Sunday, October 19, 2008

WHOSE LOSES FAVOR WITH RELATIVIZED POSSESSORS

In another valiant and heretofore unsung effort to free itself from the shackles of whose, English has produced one more revolutionary in the person of Ben Wenet, who on August 22nd, 2008, was observed to state:

"I have a friend that's mom lives there too, so..."

This is largely the same strategy we saw with Micole Arny, except that she chose what's as the relative pronoun instead of that's. The thing that I find particularly remarkable about this, though, is that the possessor in this clause is animate -- I would have expected a whose to slip out much more easily in this type of situation than when the possessor is inanimate as in Micole's example.

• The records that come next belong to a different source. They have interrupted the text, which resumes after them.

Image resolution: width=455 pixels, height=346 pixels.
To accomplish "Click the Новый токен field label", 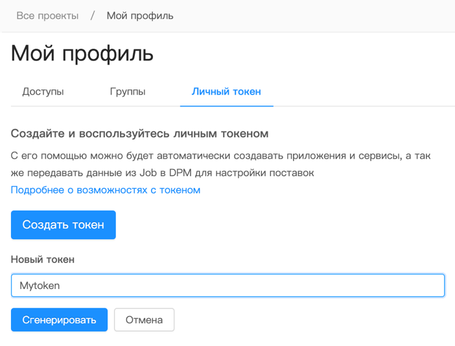I will click(x=43, y=259).
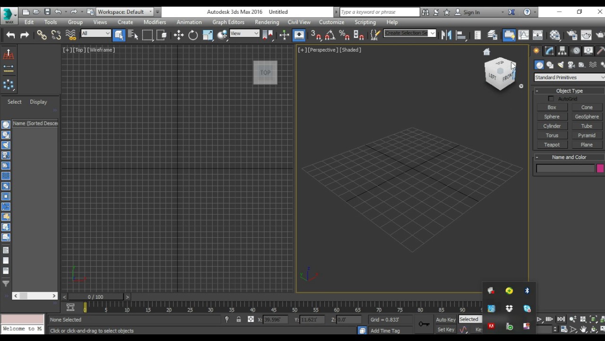
Task: Open the Modify panel tab icon
Action: 549,51
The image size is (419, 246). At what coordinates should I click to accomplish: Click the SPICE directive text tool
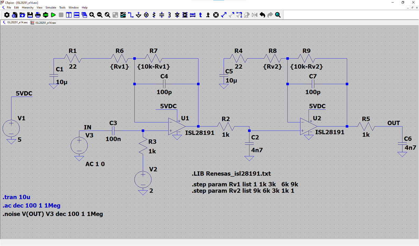click(208, 15)
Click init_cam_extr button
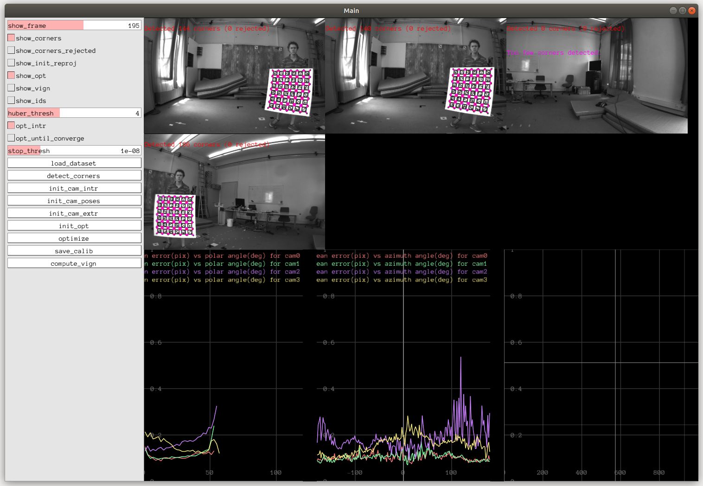 click(x=74, y=213)
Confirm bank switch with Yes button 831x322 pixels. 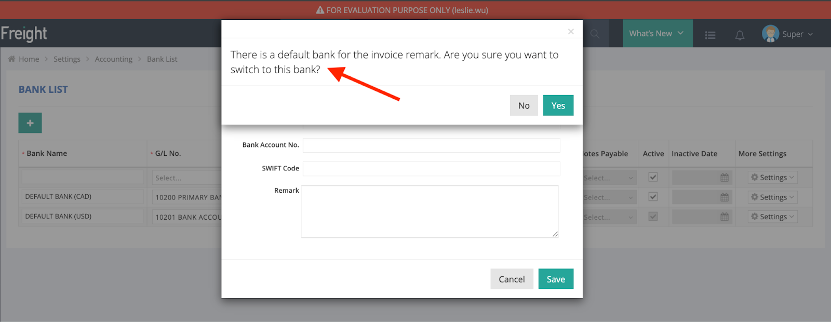558,105
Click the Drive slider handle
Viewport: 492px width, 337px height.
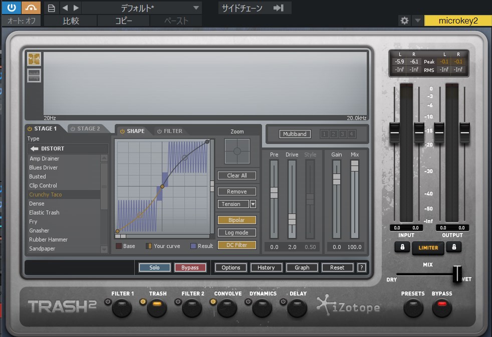click(292, 219)
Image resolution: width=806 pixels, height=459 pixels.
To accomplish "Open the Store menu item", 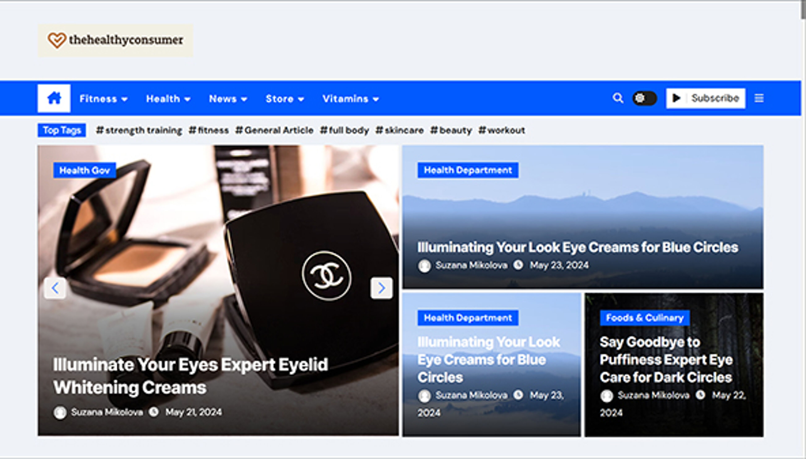I will point(285,99).
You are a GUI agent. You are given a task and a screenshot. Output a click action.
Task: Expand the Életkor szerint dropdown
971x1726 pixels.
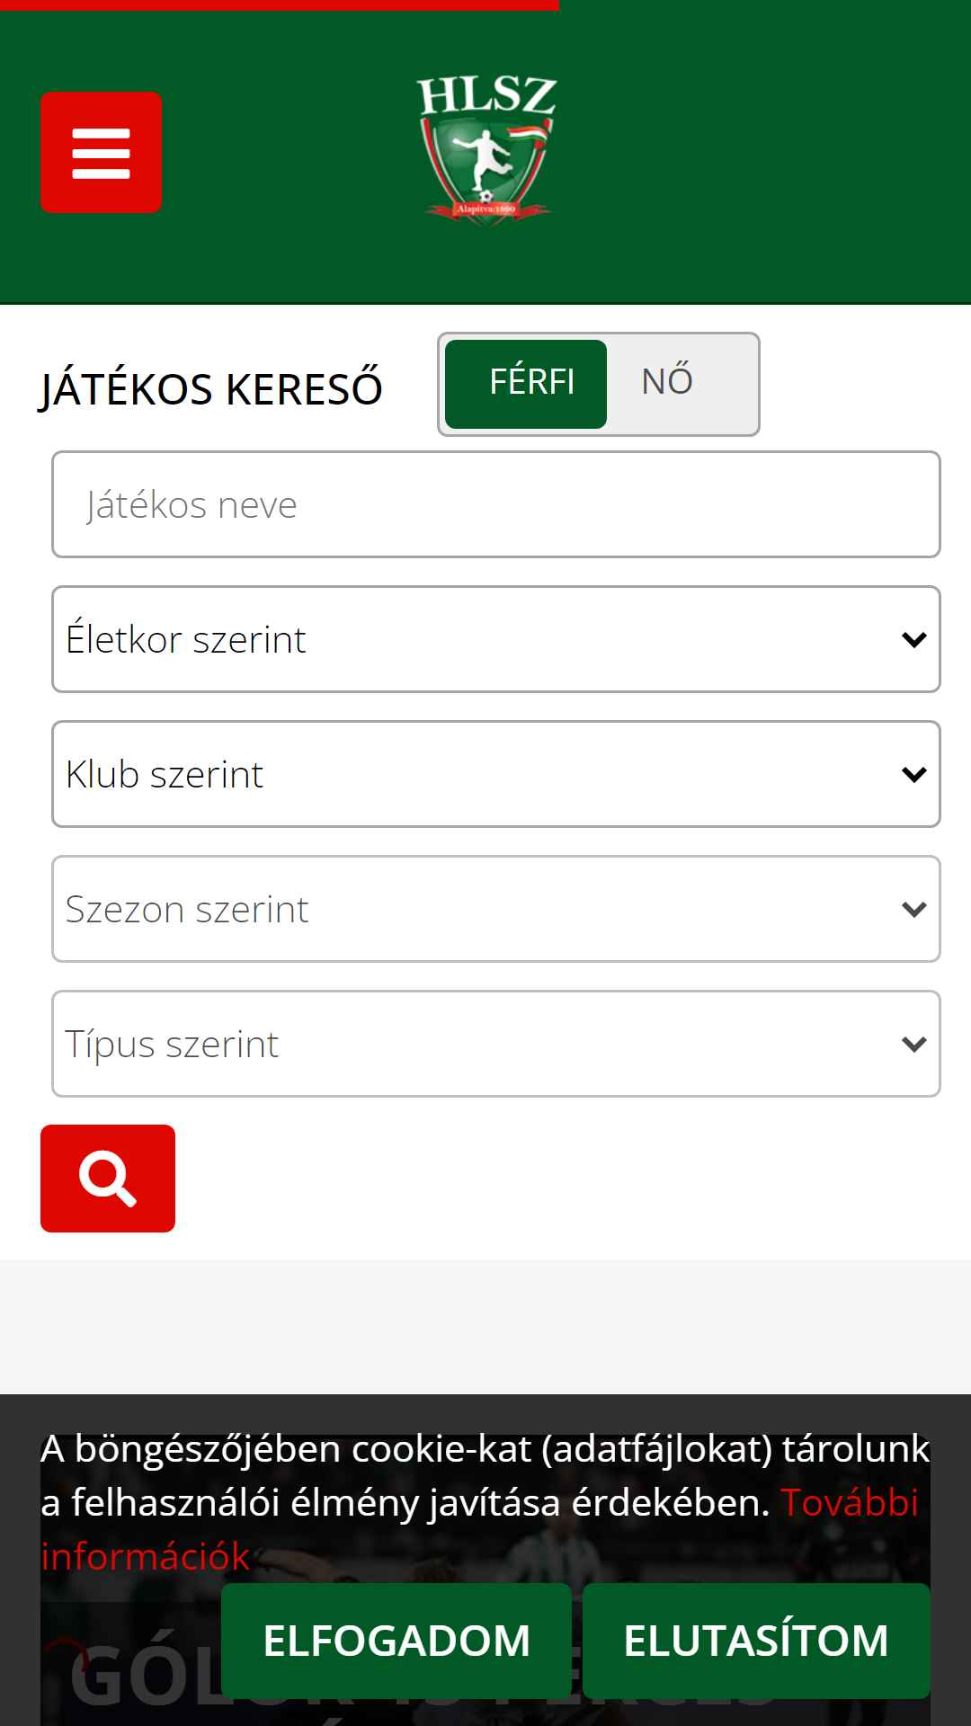[496, 639]
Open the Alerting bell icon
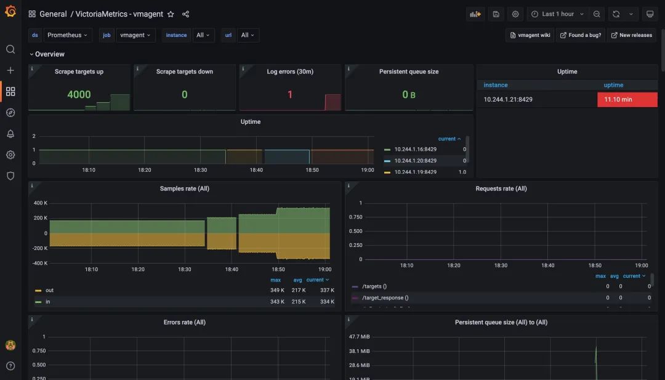This screenshot has height=380, width=665. (x=10, y=134)
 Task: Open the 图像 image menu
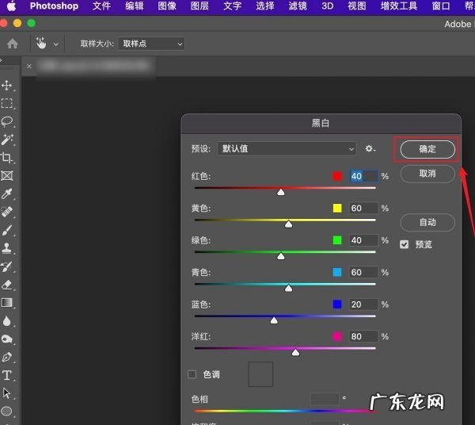(167, 6)
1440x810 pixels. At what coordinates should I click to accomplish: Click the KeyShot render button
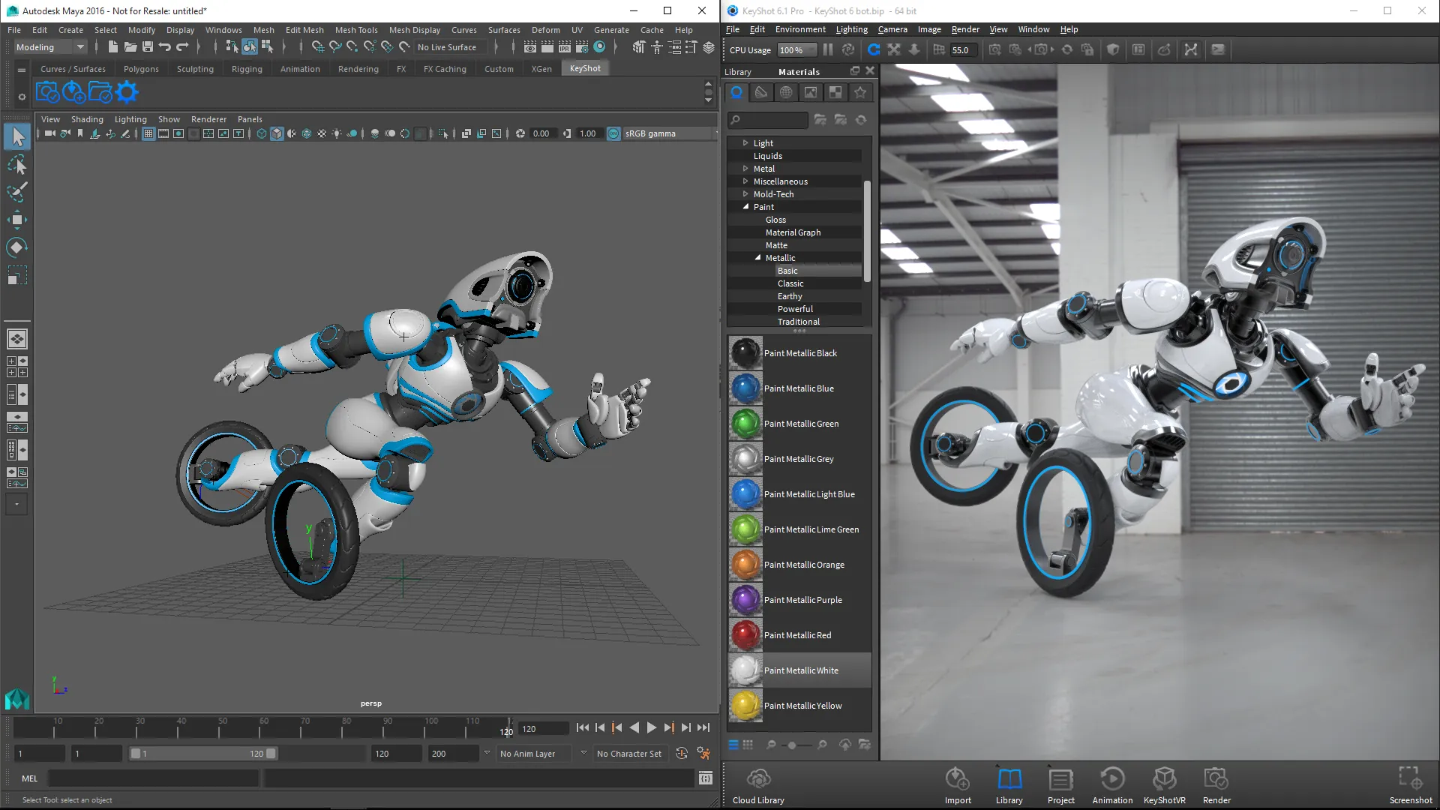[x=1217, y=780]
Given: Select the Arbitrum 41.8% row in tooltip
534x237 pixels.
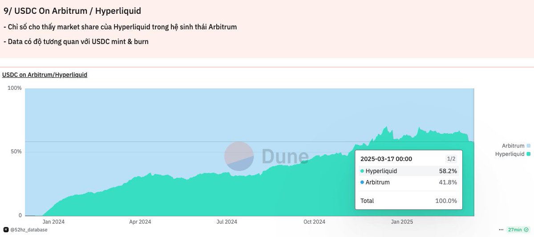Looking at the screenshot, I should 409,182.
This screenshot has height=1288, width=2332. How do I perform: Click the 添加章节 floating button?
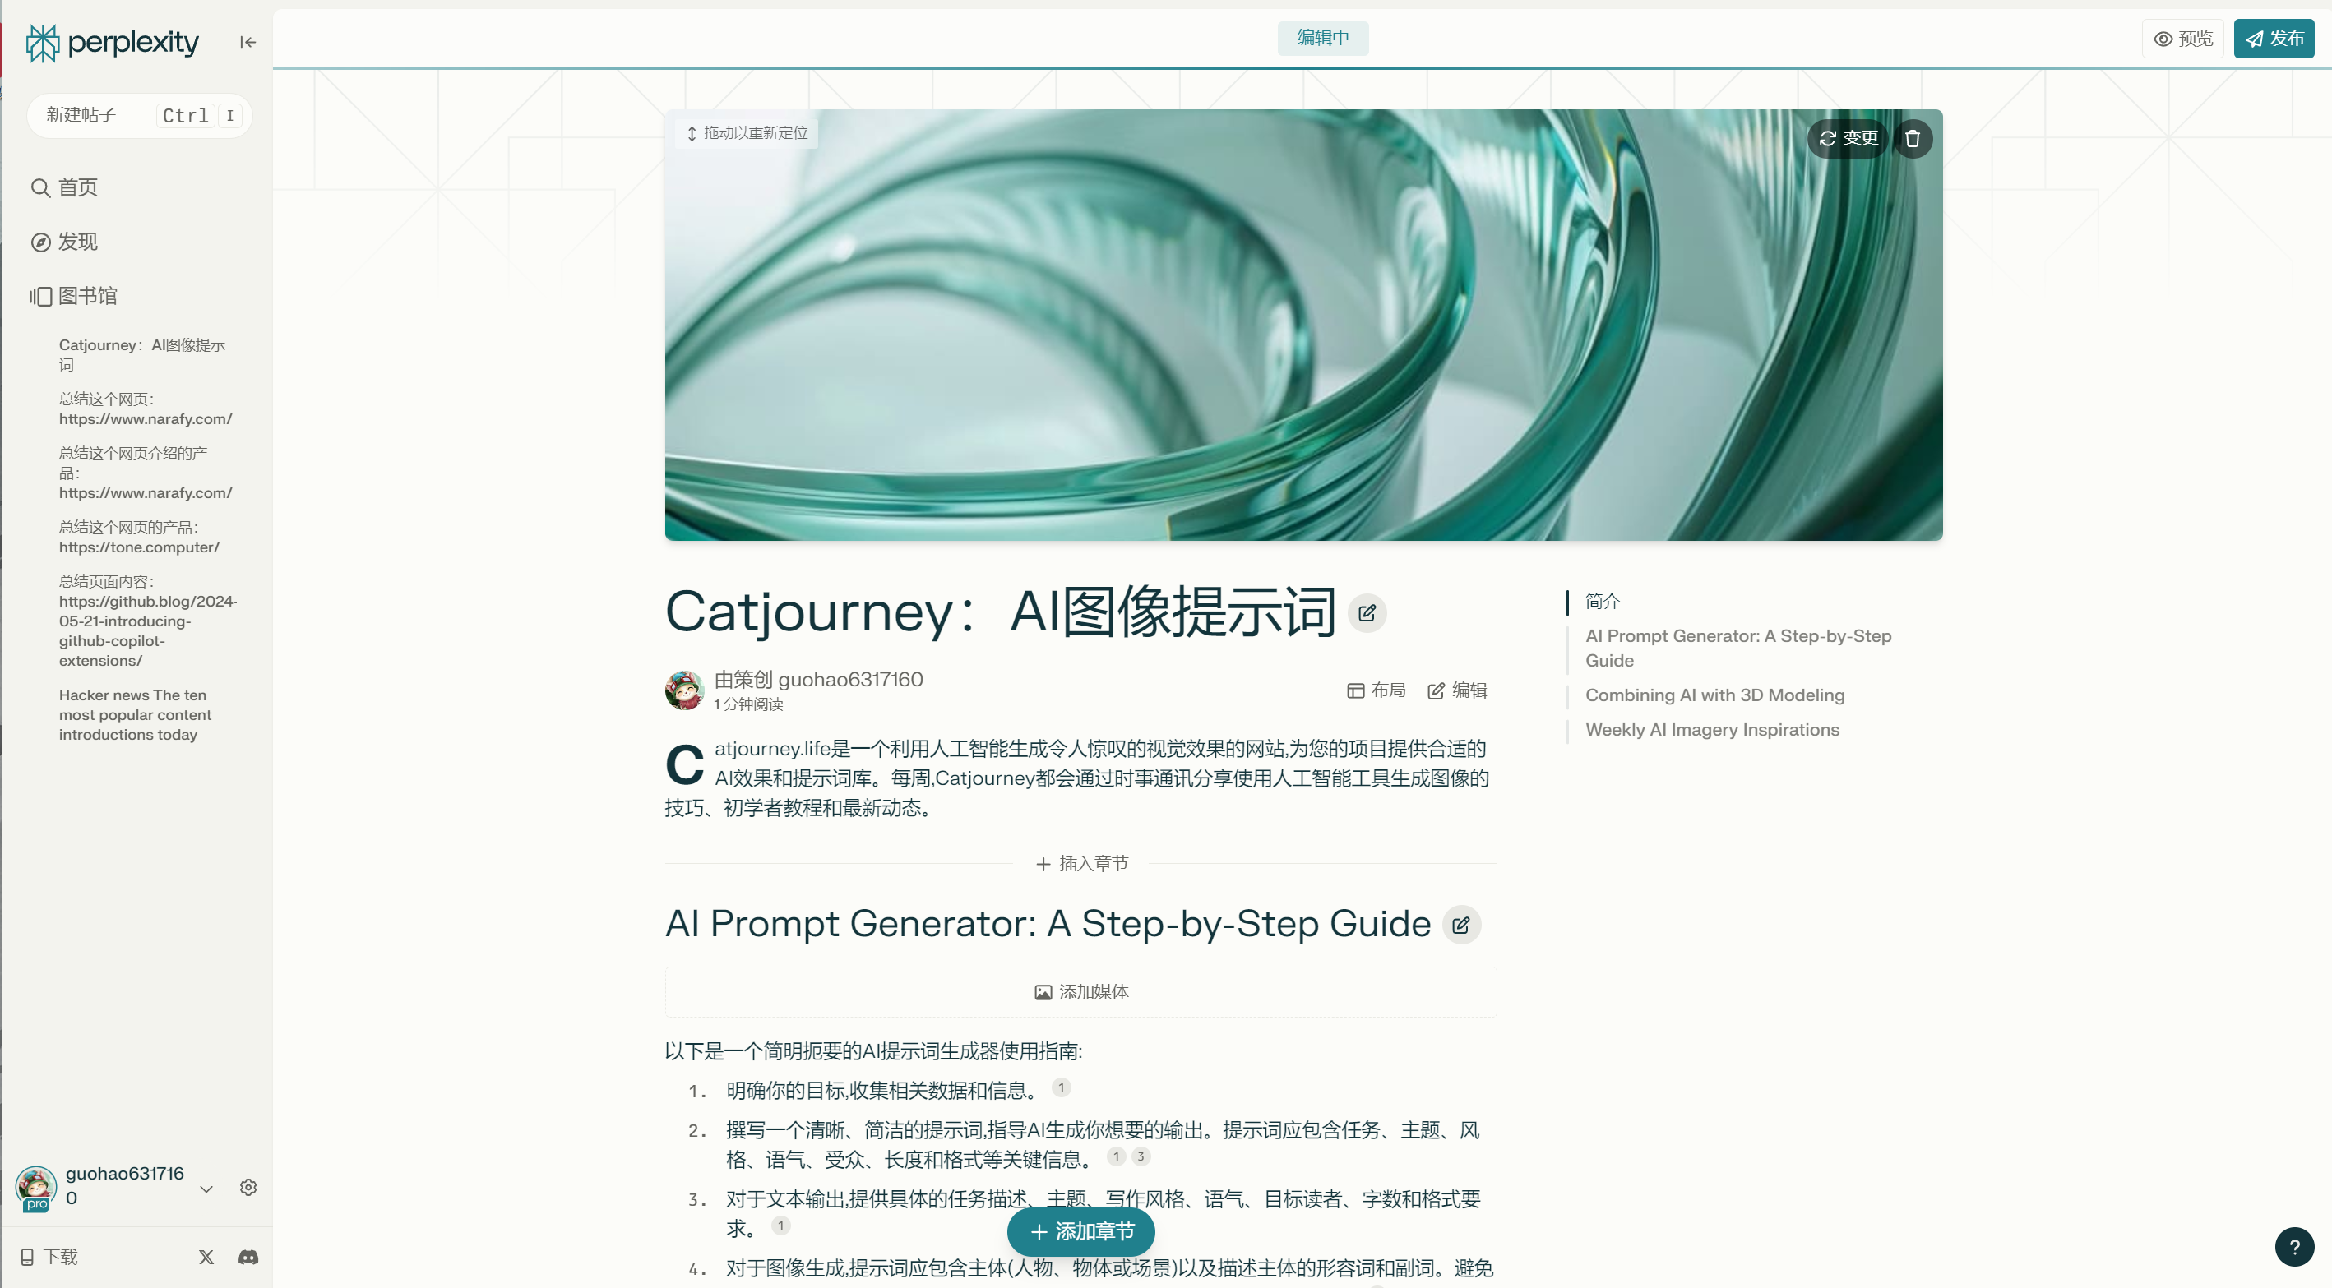(1081, 1232)
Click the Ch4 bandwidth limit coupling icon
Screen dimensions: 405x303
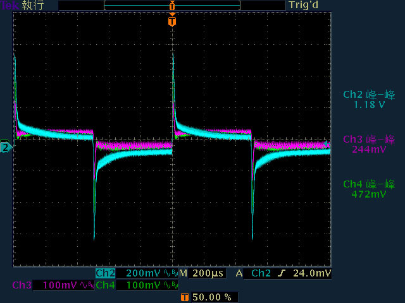[171, 285]
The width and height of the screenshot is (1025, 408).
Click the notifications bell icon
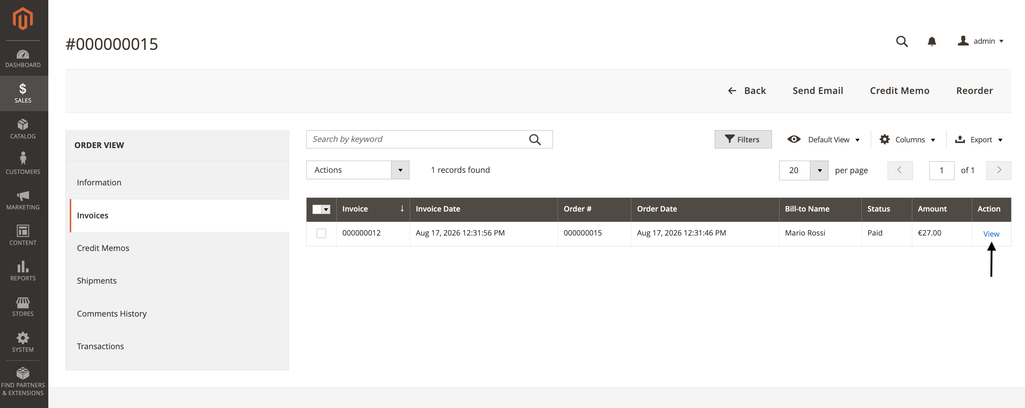pyautogui.click(x=931, y=41)
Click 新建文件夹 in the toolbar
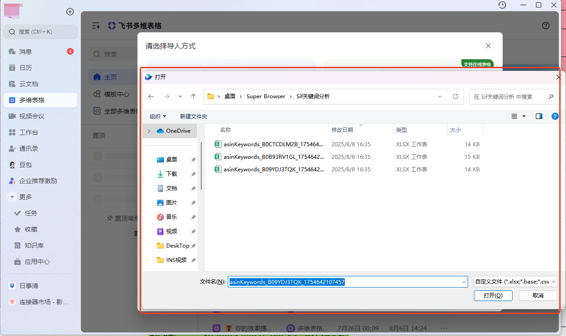 [193, 116]
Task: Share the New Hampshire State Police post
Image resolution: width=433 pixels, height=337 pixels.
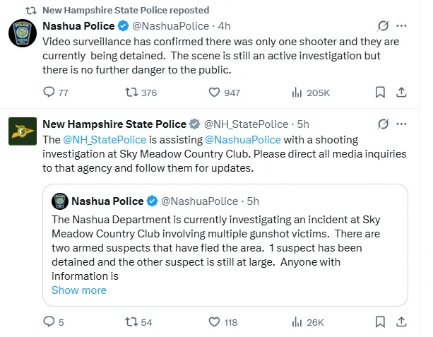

I have a theory: it could be bunnies. OR, perhaps less controversially, that whose is being increasingly considered to have been pushed into a register where it feels inappropriately formal outside of a literary context. It seems obvious to me that users of English are desperately searching for something to replace it with, and trying all kinds of different options (all of which are perfectly reasonable from a cross-linguistic perspective, it might be worthwhile to note). Two other strategies that I haven't commented on yet throw away the relative pronoun (and gap) entirely: my mother's, e.g...

"...houses that their insulation isn't thick enough..."

And, embarrassing though it is to have to admit him to the vanguard of linguistic change, John McCain's, at least on September 26th, 2008:

"We have a defense system that the costs are completely out of control."

I don't know that we have enough data to start making conclusions yet, but this much is clear to me: something is on the move here.